UWS and Sisters of Charity making a difference in the lives of students

Sisters of Charity 3

His Excellency General, The Hon. David Hurley, Sisters of Charity Director Richard Haddock, Scholarship recipient Kimberley Marsh, Mrs Linda Hurley, Vice-President, UWS People and Advancement, Angelo Kourtis

A new partnership between the University of Western Sydney and the Sisters of Charity will help some of the most disadvantaged students in Greater Western Sydney access the life changing benefits of a tertiary education.

The partnership will include a $30,000 scholarship for a student who has experienced living in out-of-home care.

Less than three per cent of young people who live in foster care or other out-of-home arrangements have the opportunity to attend university, compared to approximately 40 per cent for their contemporaries. Many become caught in a cycle of disadvantage and lose access to both education and learning support. 

UWS Vice Chancellor Professor Barney Glover says the partnership recognises the longstanding, mutual commitment of both organisations to making a difference to the lives of people in Greater Western Sydney.

"I welcome the deepening partnership with the Sisters of Charity to help deliver more opportunities for people to access university study," says Professor Glover.

"One of the most effective ways we can help young people on the road to success is to support and encourage them to pursue tertiary learning. The new partnership will complement UWS initiatives to provide primary and high school students with mentors, learning support and immersive university experiences which help open doors to post HSC education."

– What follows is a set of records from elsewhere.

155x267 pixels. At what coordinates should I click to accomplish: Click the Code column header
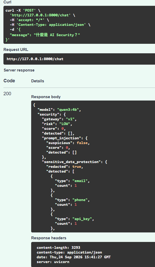tap(9, 81)
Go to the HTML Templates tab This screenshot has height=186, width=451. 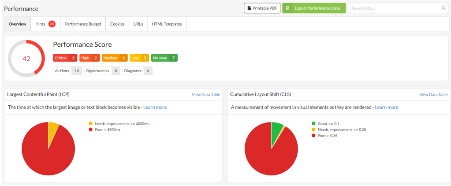coord(167,24)
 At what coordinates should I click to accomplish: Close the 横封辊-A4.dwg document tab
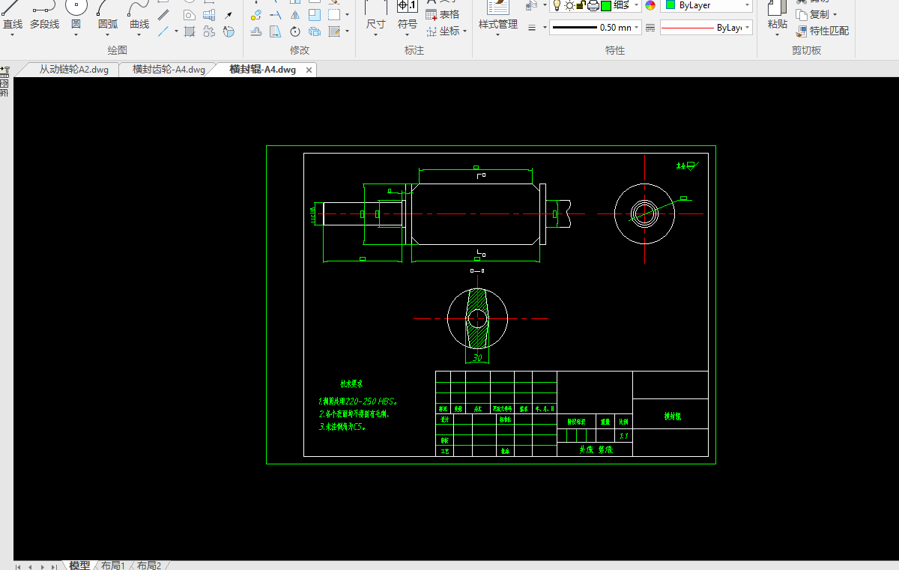point(309,70)
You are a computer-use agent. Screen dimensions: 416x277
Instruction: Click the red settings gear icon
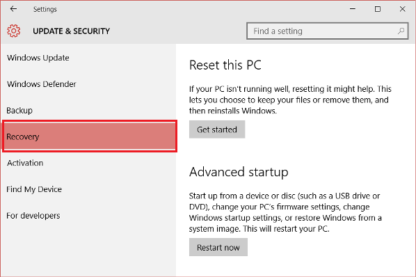click(x=13, y=31)
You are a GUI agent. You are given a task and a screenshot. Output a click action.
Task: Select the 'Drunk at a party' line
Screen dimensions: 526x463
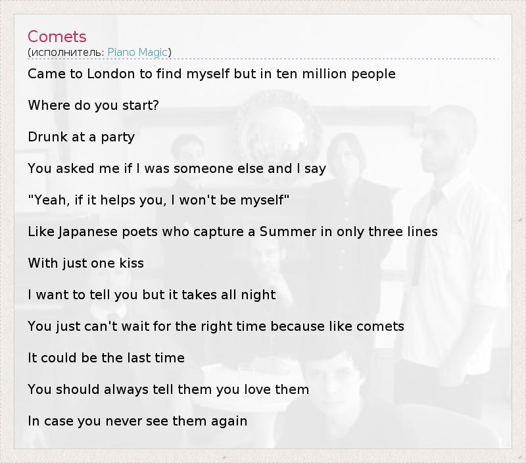click(81, 137)
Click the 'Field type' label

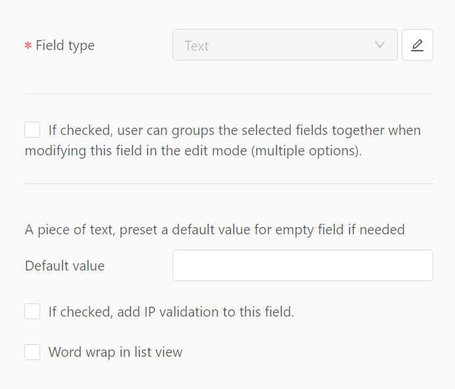coord(65,46)
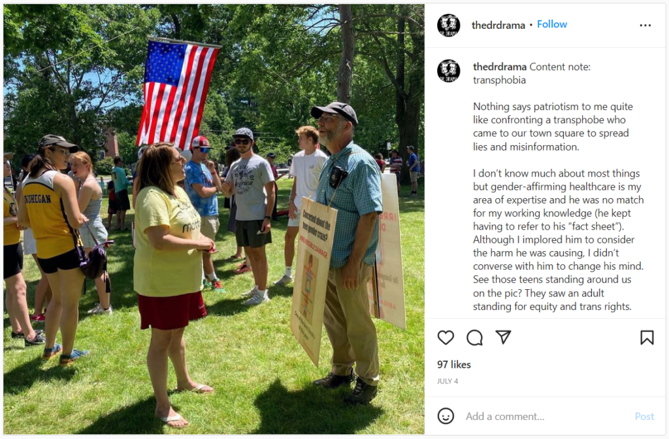Click the Add a comment field
669x439 pixels.
point(546,416)
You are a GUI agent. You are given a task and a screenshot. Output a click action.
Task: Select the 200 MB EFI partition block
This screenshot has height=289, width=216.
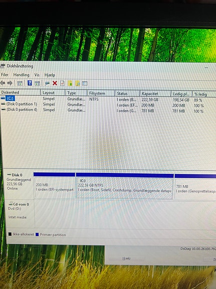pyautogui.click(x=55, y=185)
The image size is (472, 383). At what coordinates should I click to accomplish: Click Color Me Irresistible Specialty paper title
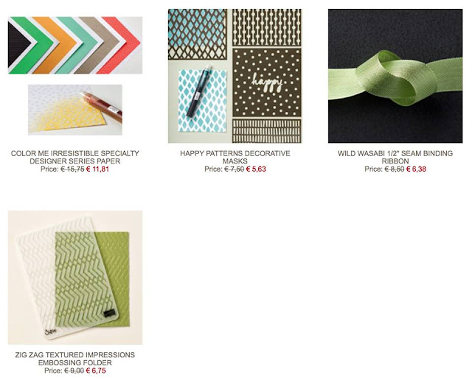(x=75, y=157)
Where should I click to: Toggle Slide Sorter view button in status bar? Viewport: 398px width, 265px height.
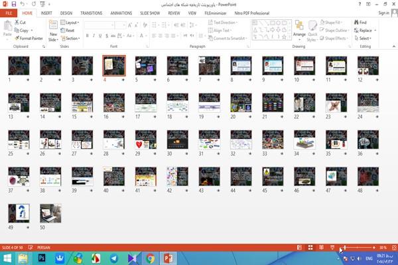[310, 248]
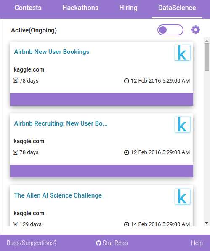Open the Hackathons tab

[x=80, y=8]
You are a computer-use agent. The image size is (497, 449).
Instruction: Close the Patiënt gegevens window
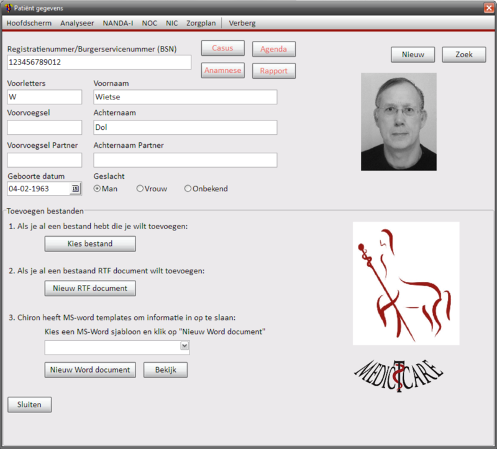[488, 7]
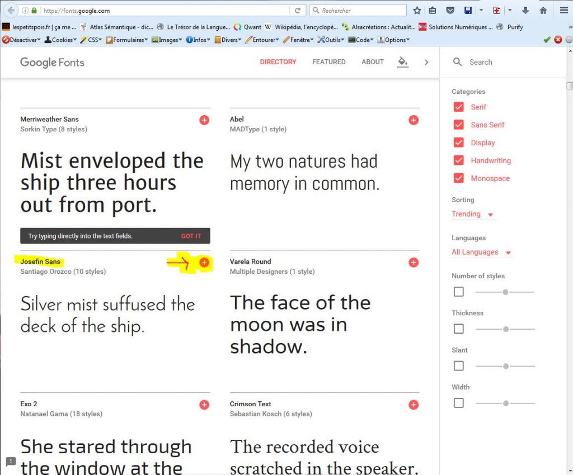
Task: Click the Firefox home icon
Action: [543, 11]
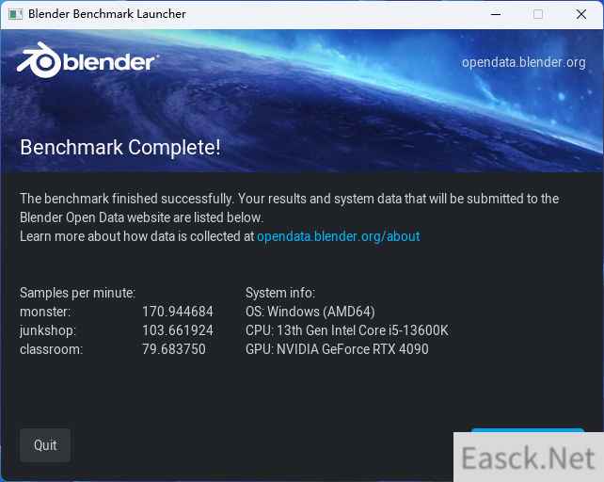Image resolution: width=604 pixels, height=482 pixels.
Task: Click the opendata.blender.org header text
Action: [x=523, y=62]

Kimberly Marsh and Reba Meagher

Scholarship recipient Kimberley Marsh, Sisters of Charity CEO, Reba Meagher

Sisters of Charity, CEO, Reba Meagher says some of the young people to benefit from the partnership are the most disadvantaged in our community, having had a very traumatic start to life and many will go through multiple foster care or group care home placements until they finally settle.

"Getting an education is personally empowering to these young people, giving them opportunities they wouldn't otherwise have, and they in turn can become great role models to their family and friends," says Ms Meagher.

The new partnership will build on the Sisters of Charity's contributions to Western Sydney, where they began their service in Australia from 1838.